■ Extracted text
-=-=-=-=-

Juan Williams: The GOP’s judicial logjam
As the hot Washington summer approaches August, the Senate’s Republican majority is already on vacation from the work of confirming judges. At the current torpid pace, they will put the lowest number of judges on the federal bench in any year since 1969.
Do you think this crashed system for filling the federal bench has anything to do with the GOP Senate majority’s distaste for the liberal in the White House — even if he was chosen by the American people twice as their president and given the constitutional authority to nominate judges?
{mosads}Yes, this involves a heavy dose of simple obstruction by the GOP. Keep in mind that if it were not for Republican judges blocking President Obama’s executive order on immigration, the GOP would have already lost that fight. So in a politically polarized nation, Republicans have reason to keep an eye on the partisan make-up of the courts.
That is just one of the many political backroom plots being played out in the Senate over control of the nation’s courts.

-=-=-=-=-

■ Supplied material

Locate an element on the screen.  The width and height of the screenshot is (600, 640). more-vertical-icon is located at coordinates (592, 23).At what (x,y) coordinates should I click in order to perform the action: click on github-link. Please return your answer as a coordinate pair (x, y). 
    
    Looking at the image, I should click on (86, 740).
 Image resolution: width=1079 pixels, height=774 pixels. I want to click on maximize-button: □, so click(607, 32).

-=-=-=-=-

■ Set of tasks
1 - Transcribe the part of the judicial logjam column that opens with the words containing "Do you think" and closes with "to nominate judges?".
2 - For each statement, say yes or no to whether it agrees with the judicial logjam column, and quote the deciding words of the column. (a) At the current pace, the Senate's Republican majority will put the lowest number of judges on the federal bench in any year since 1969. (b) Democratic judges blocked President Obama's executive order on immigration. (c) The president in the White House was chosen by the American people twice.
The lines that come after the judicial logjam column are separate material and have no connection to it.

■ Solutions per task
1 -
Do you think this crashed system for filling the federal bench has anything to do with the GOP Senate majority’s distaste for the liberal in the White House — even if he was chosen by the American people twice as their president and given the constitutional authority to nominate judges?

2 -
(a) Yes: "At the current torpid pace, they will put the lowest number of judges on the federal bench in any year since 1969."
(b) No: "if it were not for Republican judges blocking President Obama’s executive order on immigration"
(c) Yes: "chosen by the American people twice as their president"